> DATA TO PROCESS

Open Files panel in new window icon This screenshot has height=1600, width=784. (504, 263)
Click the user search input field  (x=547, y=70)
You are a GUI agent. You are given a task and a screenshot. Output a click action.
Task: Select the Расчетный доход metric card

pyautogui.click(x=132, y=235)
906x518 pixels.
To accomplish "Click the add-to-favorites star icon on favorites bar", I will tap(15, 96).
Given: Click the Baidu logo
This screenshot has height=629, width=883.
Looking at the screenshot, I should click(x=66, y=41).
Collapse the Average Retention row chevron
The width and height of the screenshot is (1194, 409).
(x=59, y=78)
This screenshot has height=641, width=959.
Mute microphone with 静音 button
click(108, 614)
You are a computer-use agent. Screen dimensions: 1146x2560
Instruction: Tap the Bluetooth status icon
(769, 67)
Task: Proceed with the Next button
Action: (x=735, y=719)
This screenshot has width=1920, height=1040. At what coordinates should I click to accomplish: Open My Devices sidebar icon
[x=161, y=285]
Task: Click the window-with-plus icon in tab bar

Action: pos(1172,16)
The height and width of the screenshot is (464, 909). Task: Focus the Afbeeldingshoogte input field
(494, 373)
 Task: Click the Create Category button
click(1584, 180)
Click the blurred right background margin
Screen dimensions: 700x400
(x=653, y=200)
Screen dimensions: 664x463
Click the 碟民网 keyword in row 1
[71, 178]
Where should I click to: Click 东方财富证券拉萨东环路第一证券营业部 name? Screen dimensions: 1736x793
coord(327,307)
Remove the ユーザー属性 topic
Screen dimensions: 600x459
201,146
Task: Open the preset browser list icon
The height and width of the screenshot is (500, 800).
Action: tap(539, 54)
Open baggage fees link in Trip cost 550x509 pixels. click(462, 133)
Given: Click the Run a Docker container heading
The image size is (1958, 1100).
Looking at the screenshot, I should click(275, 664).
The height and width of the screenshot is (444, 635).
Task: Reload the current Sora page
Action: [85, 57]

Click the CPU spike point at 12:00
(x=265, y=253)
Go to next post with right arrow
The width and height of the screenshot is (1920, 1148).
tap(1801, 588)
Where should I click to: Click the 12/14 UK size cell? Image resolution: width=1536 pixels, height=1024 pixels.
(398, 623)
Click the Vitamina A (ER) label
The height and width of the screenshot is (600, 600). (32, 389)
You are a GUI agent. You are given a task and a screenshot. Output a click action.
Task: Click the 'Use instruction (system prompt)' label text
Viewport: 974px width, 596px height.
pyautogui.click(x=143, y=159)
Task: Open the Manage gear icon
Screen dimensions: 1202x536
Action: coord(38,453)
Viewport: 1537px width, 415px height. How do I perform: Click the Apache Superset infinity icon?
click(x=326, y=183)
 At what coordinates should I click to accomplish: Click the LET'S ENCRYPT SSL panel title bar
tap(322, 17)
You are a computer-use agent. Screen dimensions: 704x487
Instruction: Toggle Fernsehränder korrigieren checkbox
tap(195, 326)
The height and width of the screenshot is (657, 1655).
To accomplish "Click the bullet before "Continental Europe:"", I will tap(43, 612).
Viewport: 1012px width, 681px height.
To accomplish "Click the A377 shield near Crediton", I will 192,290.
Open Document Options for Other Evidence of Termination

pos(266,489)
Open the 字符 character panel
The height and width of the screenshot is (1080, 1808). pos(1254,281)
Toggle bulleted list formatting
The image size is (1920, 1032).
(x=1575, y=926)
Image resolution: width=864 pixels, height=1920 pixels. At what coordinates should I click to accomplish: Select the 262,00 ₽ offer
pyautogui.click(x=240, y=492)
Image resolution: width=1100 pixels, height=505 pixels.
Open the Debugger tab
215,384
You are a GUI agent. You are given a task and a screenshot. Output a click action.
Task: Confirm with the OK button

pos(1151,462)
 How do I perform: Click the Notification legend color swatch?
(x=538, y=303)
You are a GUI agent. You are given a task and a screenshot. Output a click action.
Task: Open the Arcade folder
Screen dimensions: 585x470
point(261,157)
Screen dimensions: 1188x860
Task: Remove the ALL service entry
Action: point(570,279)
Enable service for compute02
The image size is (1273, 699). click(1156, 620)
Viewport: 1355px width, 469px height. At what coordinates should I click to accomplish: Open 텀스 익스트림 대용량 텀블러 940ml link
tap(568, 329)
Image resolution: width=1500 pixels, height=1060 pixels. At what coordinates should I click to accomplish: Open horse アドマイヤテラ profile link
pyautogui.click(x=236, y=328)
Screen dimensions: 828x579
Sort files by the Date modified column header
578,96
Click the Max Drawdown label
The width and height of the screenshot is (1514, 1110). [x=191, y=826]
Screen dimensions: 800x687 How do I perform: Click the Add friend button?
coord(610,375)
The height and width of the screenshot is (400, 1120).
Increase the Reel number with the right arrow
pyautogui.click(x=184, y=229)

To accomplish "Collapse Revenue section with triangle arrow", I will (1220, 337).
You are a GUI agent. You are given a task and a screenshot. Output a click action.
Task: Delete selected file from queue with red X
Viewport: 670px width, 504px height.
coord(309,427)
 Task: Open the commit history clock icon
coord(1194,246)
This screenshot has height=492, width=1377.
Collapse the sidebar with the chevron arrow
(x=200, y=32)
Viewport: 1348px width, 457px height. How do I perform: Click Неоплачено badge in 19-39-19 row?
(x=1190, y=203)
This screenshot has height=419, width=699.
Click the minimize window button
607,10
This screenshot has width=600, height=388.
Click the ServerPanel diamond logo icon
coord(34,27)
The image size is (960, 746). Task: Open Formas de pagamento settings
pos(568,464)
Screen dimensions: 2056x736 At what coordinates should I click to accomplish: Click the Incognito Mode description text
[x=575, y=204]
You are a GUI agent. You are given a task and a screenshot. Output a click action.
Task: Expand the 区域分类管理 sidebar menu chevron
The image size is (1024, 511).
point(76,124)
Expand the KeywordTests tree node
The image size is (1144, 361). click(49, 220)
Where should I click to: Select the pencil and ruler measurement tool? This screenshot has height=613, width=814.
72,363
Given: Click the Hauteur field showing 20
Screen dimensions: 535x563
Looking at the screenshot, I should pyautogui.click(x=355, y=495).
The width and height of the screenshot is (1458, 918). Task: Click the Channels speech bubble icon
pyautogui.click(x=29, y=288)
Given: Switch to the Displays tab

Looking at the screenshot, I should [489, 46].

> EXERCISE AIM
Retype the listing above exactly as it appears.

> THE COMPLETED TASK
Open Files panel in new window icon This screenshot has height=1600, width=784. (504, 263)
Click the user search input field  (x=547, y=70)
You are a GUI agent. You are given a task and a screenshot. Output a click action.
Task: Select the Расчетный доход metric card

pyautogui.click(x=132, y=235)
906x518 pixels.
To accomplish "Click the add-to-favorites star icon on favorites bar", I will tap(15, 96).
Given: Click the Baidu logo
This screenshot has height=629, width=883.
Looking at the screenshot, I should click(x=66, y=41).
Collapse the Average Retention row chevron
The width and height of the screenshot is (1194, 409).
(x=59, y=78)
This screenshot has height=641, width=959.
Mute microphone with 静音 button
click(108, 614)
You are a computer-use agent. Screen dimensions: 1146x2560
Instruction: Tap the Bluetooth status icon
(769, 67)
Task: Proceed with the Next button
Action: (x=735, y=719)
This screenshot has width=1920, height=1040. At what coordinates should I click to accomplish: Open My Devices sidebar icon
[x=161, y=285]
Task: Click the window-with-plus icon in tab bar

Action: pos(1172,16)
The height and width of the screenshot is (464, 909). Task: Focus the Afbeeldingshoogte input field
(494, 373)
 Task: Click the Create Category button
click(1584, 180)
Click the blurred right background margin
Screen dimensions: 700x400
(x=653, y=200)
Screen dimensions: 664x463
Click the 碟民网 keyword in row 1
[71, 178]
Where should I click to: Click 东方财富证券拉萨东环路第一证券营业部 name? Screen dimensions: 1736x793
coord(327,307)
Remove the ユーザー属性 topic
Screen dimensions: 600x459
201,146
Task: Open the preset browser list icon
The height and width of the screenshot is (500, 800).
Action: tap(539, 54)
Open baggage fees link in Trip cost 550x509 pixels. click(462, 133)
Given: Click the Run a Docker container heading
The image size is (1958, 1100).
Looking at the screenshot, I should click(275, 664).
The height and width of the screenshot is (444, 635).
Task: Reload the current Sora page
Action: [85, 57]

Click the CPU spike point at 12:00
(x=265, y=253)
Go to next post with right arrow
The width and height of the screenshot is (1920, 1148).
tap(1801, 588)
Where should I click to: Click the 12/14 UK size cell? Image resolution: width=1536 pixels, height=1024 pixels.
(398, 623)
Click the Vitamina A (ER) label
The height and width of the screenshot is (600, 600). (32, 389)
You are a GUI agent. You are given a task and a screenshot. Output a click action.
Task: Click the 'Use instruction (system prompt)' label text
Viewport: 974px width, 596px height.
pyautogui.click(x=143, y=159)
Task: Open the Manage gear icon
Screen dimensions: 1202x536
Action: coord(38,453)
Viewport: 1537px width, 415px height. How do I perform: Click the Apache Superset infinity icon?
click(x=326, y=183)
 At what coordinates should I click to accomplish: Click the LET'S ENCRYPT SSL panel title bar
tap(322, 17)
You are a computer-use agent. Screen dimensions: 704x487
Instruction: Toggle Fernsehränder korrigieren checkbox
tap(195, 326)
The height and width of the screenshot is (657, 1655).
To accomplish "Click the bullet before "Continental Europe:"", I will tap(43, 612).
Viewport: 1012px width, 681px height.
To accomplish "Click the A377 shield near Crediton", I will 192,290.
Open Document Options for Other Evidence of Termination

pos(266,489)
Open the 字符 character panel
The height and width of the screenshot is (1080, 1808). pos(1254,281)
Toggle bulleted list formatting
The image size is (1920, 1032).
(x=1575, y=926)
Image resolution: width=864 pixels, height=1920 pixels. At what coordinates should I click to accomplish: Select the 262,00 ₽ offer
pyautogui.click(x=240, y=492)
Image resolution: width=1100 pixels, height=505 pixels.
Open the Debugger tab
215,384
You are a GUI agent. You are given a task and a screenshot. Output a click action.
Task: Confirm with the OK button

pos(1151,462)
 How do I perform: Click the Notification legend color swatch?
(x=538, y=303)
You are a GUI agent. You are given a task and a screenshot. Output a click action.
Task: Open the Arcade folder
Screen dimensions: 585x470
point(261,157)
Screen dimensions: 1188x860
Task: Remove the ALL service entry
Action: point(570,279)
Enable service for compute02
The image size is (1273, 699). click(1156, 620)
Viewport: 1355px width, 469px height. At what coordinates should I click to accomplish: Open 텀스 익스트림 대용량 텀블러 940ml link
tap(568, 329)
Image resolution: width=1500 pixels, height=1060 pixels. At what coordinates should I click to accomplish: Open horse アドマイヤテラ profile link
pyautogui.click(x=236, y=328)
Screen dimensions: 828x579
Sort files by the Date modified column header
578,96
Click the Max Drawdown label
The width and height of the screenshot is (1514, 1110). [x=191, y=826]
Screen dimensions: 800x687 How do I perform: Click the Add friend button?
coord(610,375)
The height and width of the screenshot is (400, 1120).
Increase the Reel number with the right arrow
pyautogui.click(x=184, y=229)

To accomplish "Collapse Revenue section with triangle arrow", I will (1220, 337).
You are a GUI agent. You are given a task and a screenshot. Output a click action.
Task: Delete selected file from queue with red X
Viewport: 670px width, 504px height.
coord(309,427)
 Task: Open the commit history clock icon
coord(1194,246)
This screenshot has height=492, width=1377.
Collapse the sidebar with the chevron arrow
(x=200, y=32)
Viewport: 1348px width, 457px height. How do I perform: Click Неоплачено badge in 19-39-19 row?
(x=1190, y=203)
This screenshot has height=419, width=699.
Click the minimize window button
607,10
This screenshot has width=600, height=388.
Click the ServerPanel diamond logo icon
coord(34,27)
The image size is (960, 746). Task: Open Formas de pagamento settings
pos(568,464)
Screen dimensions: 2056x736 At what coordinates should I click to accomplish: Click the Incognito Mode description text
[x=575, y=204]
You are a GUI agent. You are given a task and a screenshot. Output a click action.
Task: Expand the 区域分类管理 sidebar menu chevron
The image size is (1024, 511).
point(76,124)
Expand the KeywordTests tree node
The image size is (1144, 361). click(49, 220)
Where should I click to: Select the pencil and ruler measurement tool? This screenshot has height=613, width=814.
72,363
Given: Click the Hauteur field showing 20
Screen dimensions: 535x563
Looking at the screenshot, I should pyautogui.click(x=355, y=495).
The width and height of the screenshot is (1458, 918). Task: Click the Channels speech bubble icon
pyautogui.click(x=29, y=288)
Given: Switch to the Displays tab

Looking at the screenshot, I should [489, 46].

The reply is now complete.